### Vorgelegter Text

Bildung und Kultur werden geschont

Die große Koalition hat sich auf den Haushalt 2001 verständigt. Keine weiteren Einsparungen bei Lehrern und mehr Computer für Schulen. Die Opposition hält die auf 5,5 Milliarden Mark erhöhten Vermögensverkäufe für unrealistisch

Nach einer 16-stündigen Marathonsitzung hat der Senat in der Nacht zu Samstag den Haushalt 2001 beschlossen. Der Etat wird im nächsten Jahr mit 39,9 Milliarden Mark erstmals unter der 40-Milliarden-Marke liegen. Insgesamt werden 1,1 Milliarden Mark gespart. Die Hälfte davon muss allerdings noch durch sogenannte pauschale Minderausgaben aufgelöst werden.

### Datenauszug
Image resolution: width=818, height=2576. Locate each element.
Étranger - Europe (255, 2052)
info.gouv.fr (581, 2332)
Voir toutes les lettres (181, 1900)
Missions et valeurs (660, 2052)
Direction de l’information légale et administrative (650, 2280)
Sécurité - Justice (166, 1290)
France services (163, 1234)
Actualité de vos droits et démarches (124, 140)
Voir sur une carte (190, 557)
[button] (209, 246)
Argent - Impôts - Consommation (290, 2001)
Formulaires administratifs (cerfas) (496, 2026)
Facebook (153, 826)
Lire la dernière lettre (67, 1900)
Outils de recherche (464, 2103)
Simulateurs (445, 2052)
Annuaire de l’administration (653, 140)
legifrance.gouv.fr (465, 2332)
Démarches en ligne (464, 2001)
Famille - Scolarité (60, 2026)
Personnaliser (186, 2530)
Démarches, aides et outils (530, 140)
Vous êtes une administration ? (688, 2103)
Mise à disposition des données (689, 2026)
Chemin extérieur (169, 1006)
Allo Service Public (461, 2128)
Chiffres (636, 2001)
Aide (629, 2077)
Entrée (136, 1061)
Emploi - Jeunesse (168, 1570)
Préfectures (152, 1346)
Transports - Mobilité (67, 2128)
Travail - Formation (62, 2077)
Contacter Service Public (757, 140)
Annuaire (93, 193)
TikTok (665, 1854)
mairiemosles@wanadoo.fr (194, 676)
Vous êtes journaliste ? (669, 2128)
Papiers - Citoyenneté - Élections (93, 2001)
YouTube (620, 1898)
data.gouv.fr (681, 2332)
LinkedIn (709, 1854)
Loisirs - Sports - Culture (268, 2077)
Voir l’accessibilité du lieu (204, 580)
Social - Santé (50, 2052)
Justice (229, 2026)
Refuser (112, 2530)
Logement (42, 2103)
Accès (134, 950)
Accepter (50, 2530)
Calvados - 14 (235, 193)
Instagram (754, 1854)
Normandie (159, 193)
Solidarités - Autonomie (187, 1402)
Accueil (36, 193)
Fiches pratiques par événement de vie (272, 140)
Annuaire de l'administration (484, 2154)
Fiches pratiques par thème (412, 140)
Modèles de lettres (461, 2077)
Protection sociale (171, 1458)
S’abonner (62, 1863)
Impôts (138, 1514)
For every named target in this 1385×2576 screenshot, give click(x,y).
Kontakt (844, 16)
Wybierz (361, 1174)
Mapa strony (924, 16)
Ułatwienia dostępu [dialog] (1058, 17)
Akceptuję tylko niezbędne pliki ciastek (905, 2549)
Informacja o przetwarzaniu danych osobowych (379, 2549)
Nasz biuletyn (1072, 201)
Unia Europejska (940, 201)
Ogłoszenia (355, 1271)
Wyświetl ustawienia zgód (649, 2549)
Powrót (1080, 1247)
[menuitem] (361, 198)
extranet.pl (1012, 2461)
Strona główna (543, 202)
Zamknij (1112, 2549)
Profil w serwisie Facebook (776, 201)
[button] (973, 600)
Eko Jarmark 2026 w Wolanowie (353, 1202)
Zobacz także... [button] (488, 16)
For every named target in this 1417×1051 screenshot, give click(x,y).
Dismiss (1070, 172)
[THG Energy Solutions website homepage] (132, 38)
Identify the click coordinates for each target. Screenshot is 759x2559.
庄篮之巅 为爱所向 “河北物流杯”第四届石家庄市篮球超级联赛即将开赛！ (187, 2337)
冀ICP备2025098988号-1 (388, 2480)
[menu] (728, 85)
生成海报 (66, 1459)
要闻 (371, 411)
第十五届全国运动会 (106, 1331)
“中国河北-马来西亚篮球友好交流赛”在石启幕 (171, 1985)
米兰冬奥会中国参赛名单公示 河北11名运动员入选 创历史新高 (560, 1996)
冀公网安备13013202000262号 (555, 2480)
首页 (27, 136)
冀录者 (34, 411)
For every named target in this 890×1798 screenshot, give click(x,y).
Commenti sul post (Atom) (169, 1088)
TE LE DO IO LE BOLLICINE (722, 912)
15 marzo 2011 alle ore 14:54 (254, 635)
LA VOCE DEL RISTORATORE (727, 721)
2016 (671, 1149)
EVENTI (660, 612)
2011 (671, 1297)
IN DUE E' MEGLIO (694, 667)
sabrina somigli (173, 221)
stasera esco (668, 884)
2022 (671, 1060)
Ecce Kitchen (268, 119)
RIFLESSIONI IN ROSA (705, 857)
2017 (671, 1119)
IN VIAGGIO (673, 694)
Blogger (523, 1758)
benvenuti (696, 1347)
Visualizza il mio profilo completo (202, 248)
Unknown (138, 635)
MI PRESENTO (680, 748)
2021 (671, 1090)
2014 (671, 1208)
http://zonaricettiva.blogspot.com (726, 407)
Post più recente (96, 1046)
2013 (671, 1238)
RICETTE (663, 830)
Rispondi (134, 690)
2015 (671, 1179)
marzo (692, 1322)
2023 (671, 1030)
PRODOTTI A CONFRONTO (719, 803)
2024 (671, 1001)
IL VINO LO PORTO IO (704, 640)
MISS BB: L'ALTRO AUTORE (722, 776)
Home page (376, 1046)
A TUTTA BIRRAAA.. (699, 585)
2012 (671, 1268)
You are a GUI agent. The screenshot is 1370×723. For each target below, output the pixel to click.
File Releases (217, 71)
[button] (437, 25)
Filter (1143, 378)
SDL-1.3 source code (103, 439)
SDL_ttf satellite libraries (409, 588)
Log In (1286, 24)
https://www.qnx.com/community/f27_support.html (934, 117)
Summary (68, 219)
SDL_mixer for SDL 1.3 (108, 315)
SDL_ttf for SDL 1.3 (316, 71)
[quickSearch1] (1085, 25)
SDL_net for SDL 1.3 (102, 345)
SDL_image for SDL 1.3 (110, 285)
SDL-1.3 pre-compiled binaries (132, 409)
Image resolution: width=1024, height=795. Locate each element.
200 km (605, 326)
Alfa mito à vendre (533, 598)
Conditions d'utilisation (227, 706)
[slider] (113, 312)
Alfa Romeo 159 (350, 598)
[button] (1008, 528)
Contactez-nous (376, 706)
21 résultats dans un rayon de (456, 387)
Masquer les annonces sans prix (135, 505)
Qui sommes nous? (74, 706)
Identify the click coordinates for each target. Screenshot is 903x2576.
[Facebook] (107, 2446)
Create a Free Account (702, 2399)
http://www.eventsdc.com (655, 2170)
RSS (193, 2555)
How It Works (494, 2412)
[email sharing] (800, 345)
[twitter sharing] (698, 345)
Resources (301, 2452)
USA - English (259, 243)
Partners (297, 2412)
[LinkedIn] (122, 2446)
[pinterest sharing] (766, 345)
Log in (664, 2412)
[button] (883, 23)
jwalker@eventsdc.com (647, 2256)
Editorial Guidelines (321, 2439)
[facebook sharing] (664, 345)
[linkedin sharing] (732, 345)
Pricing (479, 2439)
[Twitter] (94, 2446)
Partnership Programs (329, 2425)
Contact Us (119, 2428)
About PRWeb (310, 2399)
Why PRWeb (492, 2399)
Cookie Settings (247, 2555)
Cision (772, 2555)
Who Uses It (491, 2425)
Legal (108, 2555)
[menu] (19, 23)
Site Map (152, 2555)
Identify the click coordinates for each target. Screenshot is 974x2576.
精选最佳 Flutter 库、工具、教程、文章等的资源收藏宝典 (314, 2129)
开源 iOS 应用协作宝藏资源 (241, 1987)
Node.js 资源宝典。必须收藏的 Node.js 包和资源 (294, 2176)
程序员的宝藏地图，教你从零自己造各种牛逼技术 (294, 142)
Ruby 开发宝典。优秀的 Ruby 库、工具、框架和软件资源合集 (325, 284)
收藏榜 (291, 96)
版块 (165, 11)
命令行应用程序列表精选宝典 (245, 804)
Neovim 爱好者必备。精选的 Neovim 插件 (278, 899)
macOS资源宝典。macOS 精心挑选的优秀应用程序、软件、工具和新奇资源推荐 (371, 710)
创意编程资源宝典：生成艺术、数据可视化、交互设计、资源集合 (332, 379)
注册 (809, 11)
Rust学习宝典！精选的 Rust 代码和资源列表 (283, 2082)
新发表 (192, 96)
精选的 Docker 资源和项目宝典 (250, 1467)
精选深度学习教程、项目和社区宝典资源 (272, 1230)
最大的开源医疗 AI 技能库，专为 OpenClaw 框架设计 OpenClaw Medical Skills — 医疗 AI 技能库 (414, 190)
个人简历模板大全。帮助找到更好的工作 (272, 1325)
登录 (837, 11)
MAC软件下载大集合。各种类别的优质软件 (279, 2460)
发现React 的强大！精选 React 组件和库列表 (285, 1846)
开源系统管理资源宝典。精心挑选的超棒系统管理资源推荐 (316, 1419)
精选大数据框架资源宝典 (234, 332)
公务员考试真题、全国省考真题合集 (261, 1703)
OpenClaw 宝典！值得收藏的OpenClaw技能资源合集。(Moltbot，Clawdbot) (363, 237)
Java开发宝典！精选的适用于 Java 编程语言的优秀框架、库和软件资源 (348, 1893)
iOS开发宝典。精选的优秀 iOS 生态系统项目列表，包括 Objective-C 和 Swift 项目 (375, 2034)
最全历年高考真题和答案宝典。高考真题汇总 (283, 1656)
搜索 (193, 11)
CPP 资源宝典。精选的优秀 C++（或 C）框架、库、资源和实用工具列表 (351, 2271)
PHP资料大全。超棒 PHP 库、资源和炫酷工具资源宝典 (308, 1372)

### Erforderliche Arbeiten
1 - Fasse den Text zum Haushalt 2001 in zwei Sätzen zusammen.
2 - Benenne im Text zum Haushalt 2001 im Abschnitt von "Nach einer 16-stündigen" bis "Minderausgaben aufgelöst werden." "Marathonsitzung" in "Sitzung" um und gib den Abschnitt so geändert wieder.

### Antworten je Aufgabe
1 - Nach einer 16-stündigen Marathonsitzung hat der Senat den Haushalt 2001 beschlossen, der mit 39,9 Milliarden Mark erstmals unter der 40-Milliarden-Marke liegt und Einsparungen von insgesamt 1,1 Milliarden Mark vorsieht. Bei Lehrern wird nicht weiter gespart, Schulen bekommen mehr Computer, und die Opposition hält die auf 5,5 Milliarden Mark erhöhten Vermögensverkäufe für unrealistisch.

2 -
Nach einer 16-stündigen Sitzung hat der Senat in der Nacht zu Samstag den Haushalt 2001 beschlossen. Der Etat wird im nächsten Jahr mit 39,9 Milliarden Mark erstmals unter der 40-Milliarden-Marke liegen. Insgesamt werden 1,1 Milliarden Mark gespart. Die Hälfte davon muss allerdings noch durch sogenannte pauschale Minderausgaben aufgelöst werden.